Just as the pandemic has laid bare racial disparities in health care, it has exposed disparities in who is getting vaccinated. Black people and Latinos are far more likely than whites to get infected and die of Covid-19. And in cities across the country, including here in Washington, wealthy white residents are lining up to be vaccinated in low-income Latino and Black communities.

People in underserved neighborhoods face a variety of obstacles, experts say, including registration phone lines and websites that can take hours to navigate, and a lack of transportation or time off from jobs to get to appointments. And people of color, particularly Black people, are more likely to be hesitant about getting vaccinated, in light of the history of unethical medical research in the United States.

The community health centers program is aimed at closing that gap. It will be relatively small at first; the administration is allocating one million doses for just 250 of the nation’s so-called federally qualified health centers. There are nearly 1,400 centers operating 13,000 sites serving almost 30 million patients — about one in 11 Americans, according to the Health Resources and Services Administration, which finances the program.

Over all, the pace of vaccinations is increasing, amid slow growth in supply, which continues to be a limiting factor. As of Tuesday, the seven-day average of vaccine doses administered across the United States was reported by the C.D.C. to be about 1.49 million doses a day.

When Mr. Biden became president, the federal government was shipping 8.6 million doses of vaccine to states each week. That number is about to go up to 11 million — an increase of 28 percent, Jeffrey D. Zients, Mr. Biden’s coronavirus response coordinator, told reporters Tuesday. That tracks with expected increases in manufacturing.

The one million doses to the community clinics will be in addition to the supply being sent to the states. Separately, the White House announced last week that on Thursday, the administration will begin shipping an additional one million doses to 6,500 pharmacies.

Administering vaccines and gathering data is the responsibility of the states; each state has its own “immunization registry,” though they vary in sophistication. Even before the first coronavirus vaccines received emergency authorization, the C.D.C. required states to sign “data use agreements” agreeing to share information about those vaccinated, including their race and ethnicity. Such data is supposed to be anonymized to protect privacy.

But some states balked. Seven states — including California, North Dakota, Texas and Vermont — are either sharing aggregate race and ethnicity data or refusing to share such data at all, according to researchers at Columbia University’s Brown Institute for Media Innovation and the COVID Tracking Project, which have collected 35 of the data use agreements.
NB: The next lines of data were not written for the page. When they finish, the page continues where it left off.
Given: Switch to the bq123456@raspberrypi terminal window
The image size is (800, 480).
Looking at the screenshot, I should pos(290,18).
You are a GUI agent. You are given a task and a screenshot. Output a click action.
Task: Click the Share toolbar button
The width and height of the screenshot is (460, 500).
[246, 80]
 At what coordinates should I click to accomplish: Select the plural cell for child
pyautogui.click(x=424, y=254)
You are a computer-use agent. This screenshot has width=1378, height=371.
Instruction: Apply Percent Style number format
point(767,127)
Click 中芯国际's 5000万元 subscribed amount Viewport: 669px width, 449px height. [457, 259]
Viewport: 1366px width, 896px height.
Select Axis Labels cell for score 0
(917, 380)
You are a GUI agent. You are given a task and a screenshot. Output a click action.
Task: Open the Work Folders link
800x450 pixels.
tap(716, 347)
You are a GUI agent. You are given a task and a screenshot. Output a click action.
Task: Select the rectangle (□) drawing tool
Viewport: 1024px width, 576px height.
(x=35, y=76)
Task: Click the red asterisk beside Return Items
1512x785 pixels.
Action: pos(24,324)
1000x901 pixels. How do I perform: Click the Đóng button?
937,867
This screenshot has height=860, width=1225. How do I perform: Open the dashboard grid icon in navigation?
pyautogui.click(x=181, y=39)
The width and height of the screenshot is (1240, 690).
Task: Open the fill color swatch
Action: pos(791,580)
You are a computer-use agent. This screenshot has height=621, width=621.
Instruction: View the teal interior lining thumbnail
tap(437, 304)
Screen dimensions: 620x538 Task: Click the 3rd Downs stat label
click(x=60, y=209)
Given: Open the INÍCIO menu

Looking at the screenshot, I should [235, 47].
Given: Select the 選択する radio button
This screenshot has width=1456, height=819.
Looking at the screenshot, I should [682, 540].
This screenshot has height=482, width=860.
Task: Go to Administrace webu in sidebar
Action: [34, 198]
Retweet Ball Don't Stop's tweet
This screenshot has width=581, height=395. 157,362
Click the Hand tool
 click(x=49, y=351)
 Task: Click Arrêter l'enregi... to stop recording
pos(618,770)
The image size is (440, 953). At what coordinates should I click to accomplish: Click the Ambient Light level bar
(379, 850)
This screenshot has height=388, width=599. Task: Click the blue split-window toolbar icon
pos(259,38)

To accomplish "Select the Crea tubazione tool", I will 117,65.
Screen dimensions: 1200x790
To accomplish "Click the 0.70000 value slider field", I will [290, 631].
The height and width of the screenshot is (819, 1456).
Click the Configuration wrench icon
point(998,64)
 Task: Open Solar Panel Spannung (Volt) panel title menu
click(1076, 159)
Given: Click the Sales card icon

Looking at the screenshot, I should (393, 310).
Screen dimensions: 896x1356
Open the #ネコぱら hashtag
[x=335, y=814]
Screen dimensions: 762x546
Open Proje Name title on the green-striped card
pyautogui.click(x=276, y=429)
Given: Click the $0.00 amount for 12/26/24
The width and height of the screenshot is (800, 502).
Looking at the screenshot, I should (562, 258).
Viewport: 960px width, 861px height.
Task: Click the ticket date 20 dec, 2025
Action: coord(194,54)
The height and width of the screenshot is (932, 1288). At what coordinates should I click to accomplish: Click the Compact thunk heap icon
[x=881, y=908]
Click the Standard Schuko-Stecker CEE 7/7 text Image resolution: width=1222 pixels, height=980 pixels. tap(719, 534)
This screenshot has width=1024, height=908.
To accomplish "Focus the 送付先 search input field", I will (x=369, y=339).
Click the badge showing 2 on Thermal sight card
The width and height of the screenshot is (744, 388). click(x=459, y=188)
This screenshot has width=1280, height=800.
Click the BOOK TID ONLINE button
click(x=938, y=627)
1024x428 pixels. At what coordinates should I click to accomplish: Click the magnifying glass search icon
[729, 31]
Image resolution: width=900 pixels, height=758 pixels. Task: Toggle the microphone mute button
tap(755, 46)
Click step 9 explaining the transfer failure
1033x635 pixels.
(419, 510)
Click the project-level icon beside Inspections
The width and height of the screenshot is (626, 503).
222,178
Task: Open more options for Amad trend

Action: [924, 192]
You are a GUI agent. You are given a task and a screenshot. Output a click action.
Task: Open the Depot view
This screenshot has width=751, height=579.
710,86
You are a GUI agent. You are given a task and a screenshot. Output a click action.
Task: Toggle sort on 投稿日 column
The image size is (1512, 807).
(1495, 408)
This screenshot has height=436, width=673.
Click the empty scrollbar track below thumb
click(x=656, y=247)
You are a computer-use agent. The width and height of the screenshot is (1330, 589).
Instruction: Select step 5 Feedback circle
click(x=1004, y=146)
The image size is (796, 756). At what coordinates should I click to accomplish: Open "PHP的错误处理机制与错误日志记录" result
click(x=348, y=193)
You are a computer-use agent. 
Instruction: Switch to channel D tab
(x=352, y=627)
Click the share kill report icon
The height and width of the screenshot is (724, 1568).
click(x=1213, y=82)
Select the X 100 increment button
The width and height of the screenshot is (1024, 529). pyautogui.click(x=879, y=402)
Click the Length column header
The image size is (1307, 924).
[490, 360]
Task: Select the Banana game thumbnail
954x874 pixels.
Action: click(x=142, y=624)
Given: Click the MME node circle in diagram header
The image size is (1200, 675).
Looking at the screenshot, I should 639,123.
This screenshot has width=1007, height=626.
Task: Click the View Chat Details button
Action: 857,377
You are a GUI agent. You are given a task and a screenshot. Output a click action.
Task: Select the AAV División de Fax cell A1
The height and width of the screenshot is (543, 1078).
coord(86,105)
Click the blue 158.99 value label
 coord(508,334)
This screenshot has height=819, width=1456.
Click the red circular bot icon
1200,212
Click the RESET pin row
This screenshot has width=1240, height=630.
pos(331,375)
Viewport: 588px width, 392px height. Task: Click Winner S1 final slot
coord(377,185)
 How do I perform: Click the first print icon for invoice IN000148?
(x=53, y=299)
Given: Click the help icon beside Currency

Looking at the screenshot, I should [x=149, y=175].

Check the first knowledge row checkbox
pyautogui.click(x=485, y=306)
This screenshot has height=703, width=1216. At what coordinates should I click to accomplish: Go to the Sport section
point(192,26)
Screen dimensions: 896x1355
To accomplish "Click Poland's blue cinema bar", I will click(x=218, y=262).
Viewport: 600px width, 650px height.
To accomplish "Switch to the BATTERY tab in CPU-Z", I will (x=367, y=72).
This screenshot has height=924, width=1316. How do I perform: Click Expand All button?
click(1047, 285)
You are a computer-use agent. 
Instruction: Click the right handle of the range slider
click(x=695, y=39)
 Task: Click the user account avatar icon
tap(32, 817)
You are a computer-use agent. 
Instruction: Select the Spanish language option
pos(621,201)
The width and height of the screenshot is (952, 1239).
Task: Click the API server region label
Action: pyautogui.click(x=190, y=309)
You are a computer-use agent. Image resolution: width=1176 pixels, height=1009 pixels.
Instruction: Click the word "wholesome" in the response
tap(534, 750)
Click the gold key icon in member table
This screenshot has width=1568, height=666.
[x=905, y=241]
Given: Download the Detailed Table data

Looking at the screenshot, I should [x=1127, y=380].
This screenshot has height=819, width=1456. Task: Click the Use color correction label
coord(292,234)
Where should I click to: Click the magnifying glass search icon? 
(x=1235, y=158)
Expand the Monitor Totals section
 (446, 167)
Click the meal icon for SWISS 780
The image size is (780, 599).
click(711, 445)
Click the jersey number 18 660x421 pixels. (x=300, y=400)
Some states, like Montana and Texas, have opt-in requirements for patient health information to be disclosed, “creating a significant data gap in the process,” the researchers wrote. Idaho doesn’t collect race and ethnicity data, and other states, including New York, “have been secretive about the data they are withholding,” the researchers said.

In an interview last week, Gov. Andrew M. Cuomo of New York said he at first resisted signing the data use agreement because the Trump administration was asking for “all the indicators of immigration,” including Social Security numbers and driver’s license information, which he viewed as an effort to build “a potential list of targets” for deportation.

But once he was assured the information would be anonymized, Governor Cuomo said, he signed.